**Extract**
-------------------------
City Manager Black: Lawsuit's Allegations "False And Ill-Informed"
Cincinnati City Manager Harry Black went before City Council Wednesday and forcefully denied misusing city funds or retaliating against a police captain by denying him a promotion, as a federal lawsuit alleges.
"The allegation is false and ill-informed,'' Black told council, flanked by Police Chief Elliot Isaac and Patrick Duhaney, the city's director of procurement.
Local media reported the owner of a contracting company who used to work with Black in Baltimore has been paid $2.6 million this year.
The allegation was raised in a federal lawsuit filed by Police Capt. Jeffrey Butler, who claims in his suit that he was denied promotion to assistant chief after he complained about possible misuse of tax funds.
Butler's lawsuit also alleges Black abused his power by directing contracts to a friend's company, BFX LLC, a joint venture between two minority-owned businesses, D.E. Foxx Construction and Brown E & C Construction. The suit alleges the arrangement requires the city to pay the firm a 15 percent mark-up.
Black told council that the contracts were awarded under a section of city law that allows awards to minority contractors as part of a pilot program.
"This was not a no-bid contract,'' Black said. "A direct award may be appropriate for use as a pilot project."
There are 20 to 30 such grants awarded each year, Black said.
It is one of the reasons that, during Black's administration and John Cranley's time as mayor, minority contracting in Cincinnati government has grown from less than one percent to about 17 percent of city spending.
Councilman Chris Seelbach told Black he understands the awards were legal, "but this person had a direct relationship to you and we should have been told that."
Black said he had no personal involvement in the awards to BFX LLC.
"I had zero contact with either of these firms,'' Black said. "I had absolutely nothing to do with this."
Wednesday's meeting, which came directly after the regular weekly council meeting, was called for by four members of council – Seelbach, Charlie Winburn, Wendell Young (who was not there because he is recovering from surgery) and Yvette Simpson, who is running against Cranley for mayor.
The four wanted Black to appear to discuss the charges in the lawsuit.
Cranley hired Black to be city manager shortly after he took office nearly four years ago.
Seelbach and Young are supporting Simpson for mayor.
-------------------------
**Given information**

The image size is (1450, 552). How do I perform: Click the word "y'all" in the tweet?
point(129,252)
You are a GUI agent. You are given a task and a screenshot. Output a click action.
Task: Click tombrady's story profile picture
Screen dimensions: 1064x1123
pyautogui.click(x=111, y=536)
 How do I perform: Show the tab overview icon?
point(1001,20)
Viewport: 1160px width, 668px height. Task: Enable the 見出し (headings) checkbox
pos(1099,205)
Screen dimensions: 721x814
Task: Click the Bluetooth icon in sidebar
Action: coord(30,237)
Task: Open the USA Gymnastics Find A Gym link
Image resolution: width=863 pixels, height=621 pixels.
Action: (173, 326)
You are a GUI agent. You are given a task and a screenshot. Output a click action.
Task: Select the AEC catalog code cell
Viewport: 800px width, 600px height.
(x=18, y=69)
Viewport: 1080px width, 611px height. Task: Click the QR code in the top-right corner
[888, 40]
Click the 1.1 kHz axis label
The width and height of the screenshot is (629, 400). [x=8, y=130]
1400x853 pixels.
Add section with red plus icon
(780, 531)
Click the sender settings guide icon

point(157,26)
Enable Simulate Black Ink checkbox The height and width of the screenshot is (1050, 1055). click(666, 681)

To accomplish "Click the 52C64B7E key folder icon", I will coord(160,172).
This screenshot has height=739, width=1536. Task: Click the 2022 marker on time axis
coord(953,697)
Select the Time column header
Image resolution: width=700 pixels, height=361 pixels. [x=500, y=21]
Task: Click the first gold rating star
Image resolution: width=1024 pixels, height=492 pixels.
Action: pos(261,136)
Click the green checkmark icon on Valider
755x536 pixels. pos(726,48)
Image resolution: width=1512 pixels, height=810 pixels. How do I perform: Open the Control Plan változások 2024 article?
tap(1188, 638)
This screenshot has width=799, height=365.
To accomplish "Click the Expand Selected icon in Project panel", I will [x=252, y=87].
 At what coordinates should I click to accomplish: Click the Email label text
-------------------------
**Work instructions**
1 – Below the material, transcribe the stretch of the article on the lawsuit against City Manager Black from "Councilman Chris Seelbach" through "Cranley for mayor.".
2 – Using the article on the lawsuit against City Manager Black, answer these:
(a) According to local media, how much has the owner of the contracting company been paid this year?
(b) What mark-up does the suit allege the city must pay BFX LLC?
(c) How many such grants does Black say are awarded each year?

**Answers per task**
1 –
Councilman Chris Seelbach told Black he understands the awards were legal, "but this person had a direct relationship to you and we should have been told that."
Black said he had no personal involvement in the awards to BFX LLC.
"I had zero contact with either of these firms,'' Black said. "I had absolutely nothing to do with this."
Wednesday's meeting, which came directly after the regular weekly council meeting, was called for by four members of council – Seelbach, Charlie Winburn, Wendell Young (who was not there because he is recovering from surgery) and Yvette Simpson, who is running against Cranley for mayor.

2 –
(a) $2.6 million
(b) 15 percent
(c) 20 to 30